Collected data

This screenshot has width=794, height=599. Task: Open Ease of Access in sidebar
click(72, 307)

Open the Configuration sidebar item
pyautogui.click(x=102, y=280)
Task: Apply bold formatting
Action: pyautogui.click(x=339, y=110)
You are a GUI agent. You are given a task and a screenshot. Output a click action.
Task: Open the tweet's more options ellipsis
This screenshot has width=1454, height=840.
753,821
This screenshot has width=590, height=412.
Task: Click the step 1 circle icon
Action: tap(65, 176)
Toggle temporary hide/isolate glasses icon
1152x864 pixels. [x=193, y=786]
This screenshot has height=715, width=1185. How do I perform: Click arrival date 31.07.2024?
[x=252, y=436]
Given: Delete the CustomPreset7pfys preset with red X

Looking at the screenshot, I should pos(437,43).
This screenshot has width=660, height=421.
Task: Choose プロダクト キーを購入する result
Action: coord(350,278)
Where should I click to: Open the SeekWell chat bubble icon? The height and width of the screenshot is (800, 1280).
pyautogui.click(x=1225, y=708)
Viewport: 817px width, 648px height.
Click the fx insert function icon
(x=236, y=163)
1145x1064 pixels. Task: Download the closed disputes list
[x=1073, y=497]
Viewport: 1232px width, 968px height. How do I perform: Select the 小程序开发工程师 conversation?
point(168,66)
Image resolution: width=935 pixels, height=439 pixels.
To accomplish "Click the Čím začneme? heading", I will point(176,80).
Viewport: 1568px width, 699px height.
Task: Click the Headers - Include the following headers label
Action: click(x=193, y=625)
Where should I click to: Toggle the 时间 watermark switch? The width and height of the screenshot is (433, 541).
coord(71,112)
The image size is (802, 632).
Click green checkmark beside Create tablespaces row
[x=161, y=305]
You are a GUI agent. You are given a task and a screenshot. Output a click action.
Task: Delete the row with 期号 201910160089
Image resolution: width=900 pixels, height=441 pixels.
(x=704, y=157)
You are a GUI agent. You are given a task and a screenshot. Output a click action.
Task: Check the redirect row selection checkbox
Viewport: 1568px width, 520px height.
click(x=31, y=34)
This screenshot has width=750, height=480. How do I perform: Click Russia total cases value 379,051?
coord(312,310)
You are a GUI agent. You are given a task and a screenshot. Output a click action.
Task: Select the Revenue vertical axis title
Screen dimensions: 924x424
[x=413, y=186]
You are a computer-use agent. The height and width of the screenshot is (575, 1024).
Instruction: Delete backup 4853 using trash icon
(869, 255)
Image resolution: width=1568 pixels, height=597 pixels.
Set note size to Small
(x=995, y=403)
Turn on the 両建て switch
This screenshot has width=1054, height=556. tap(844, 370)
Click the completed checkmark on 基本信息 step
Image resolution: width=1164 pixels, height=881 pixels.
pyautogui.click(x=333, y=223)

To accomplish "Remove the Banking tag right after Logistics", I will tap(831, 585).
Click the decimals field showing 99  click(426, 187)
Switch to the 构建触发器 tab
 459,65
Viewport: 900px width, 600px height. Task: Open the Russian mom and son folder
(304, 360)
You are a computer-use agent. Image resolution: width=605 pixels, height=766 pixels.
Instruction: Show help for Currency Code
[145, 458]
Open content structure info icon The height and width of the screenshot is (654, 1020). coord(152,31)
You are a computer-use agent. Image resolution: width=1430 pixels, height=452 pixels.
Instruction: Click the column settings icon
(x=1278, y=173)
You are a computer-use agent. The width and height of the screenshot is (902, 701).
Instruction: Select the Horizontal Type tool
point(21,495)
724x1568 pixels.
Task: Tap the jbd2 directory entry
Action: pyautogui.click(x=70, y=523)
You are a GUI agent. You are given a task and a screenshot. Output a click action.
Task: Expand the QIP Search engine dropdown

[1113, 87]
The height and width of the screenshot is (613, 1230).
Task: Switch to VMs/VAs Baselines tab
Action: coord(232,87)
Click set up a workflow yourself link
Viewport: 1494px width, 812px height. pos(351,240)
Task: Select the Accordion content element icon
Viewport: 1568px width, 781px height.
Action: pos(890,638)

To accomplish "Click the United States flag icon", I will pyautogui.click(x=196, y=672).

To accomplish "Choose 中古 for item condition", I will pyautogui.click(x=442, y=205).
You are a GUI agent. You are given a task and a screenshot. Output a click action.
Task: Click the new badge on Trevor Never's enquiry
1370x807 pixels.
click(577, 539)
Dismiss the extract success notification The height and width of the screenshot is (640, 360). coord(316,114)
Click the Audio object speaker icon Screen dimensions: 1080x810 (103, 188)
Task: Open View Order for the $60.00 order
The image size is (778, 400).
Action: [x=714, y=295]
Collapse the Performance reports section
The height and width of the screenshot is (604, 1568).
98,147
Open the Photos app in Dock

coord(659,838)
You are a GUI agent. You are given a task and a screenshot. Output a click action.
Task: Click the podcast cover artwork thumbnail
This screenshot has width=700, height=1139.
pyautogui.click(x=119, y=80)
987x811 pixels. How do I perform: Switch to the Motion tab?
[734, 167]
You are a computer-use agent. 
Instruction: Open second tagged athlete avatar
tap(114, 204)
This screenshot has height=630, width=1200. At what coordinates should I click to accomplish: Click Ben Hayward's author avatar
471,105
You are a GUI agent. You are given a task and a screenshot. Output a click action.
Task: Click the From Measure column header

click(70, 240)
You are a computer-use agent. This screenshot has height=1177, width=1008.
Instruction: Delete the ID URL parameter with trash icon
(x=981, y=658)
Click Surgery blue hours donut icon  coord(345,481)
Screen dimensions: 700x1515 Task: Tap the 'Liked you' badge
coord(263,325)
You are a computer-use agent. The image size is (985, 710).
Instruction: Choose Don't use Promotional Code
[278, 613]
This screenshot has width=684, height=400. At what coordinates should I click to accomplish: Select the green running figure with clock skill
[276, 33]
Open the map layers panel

● EXERCISE AIM:
From the records above, quote only the lines running from the line with "Click set up a workflow yourself link" to the line with "Click the Audio", both lines included.

● SOLUTION FOR THIS PROBLEM:
Click set up a workflow yourself link
Viewport: 1494px width, 812px height. pos(351,240)
Task: Select the Accordion content element icon
Viewport: 1568px width, 781px height.
Action: pos(890,638)

To accomplish "Click the United States flag icon", I will pyautogui.click(x=196, y=672).

To accomplish "Choose 中古 for item condition", I will pyautogui.click(x=442, y=205).
You are a GUI agent. You are given a task and a screenshot. Output a click action.
Task: Click the new badge on Trevor Never's enquiry
1370x807 pixels.
click(577, 539)
Dismiss the extract success notification The height and width of the screenshot is (640, 360). coord(316,114)
Click the Audio object speaker icon Screen dimensions: 1080x810 (103, 188)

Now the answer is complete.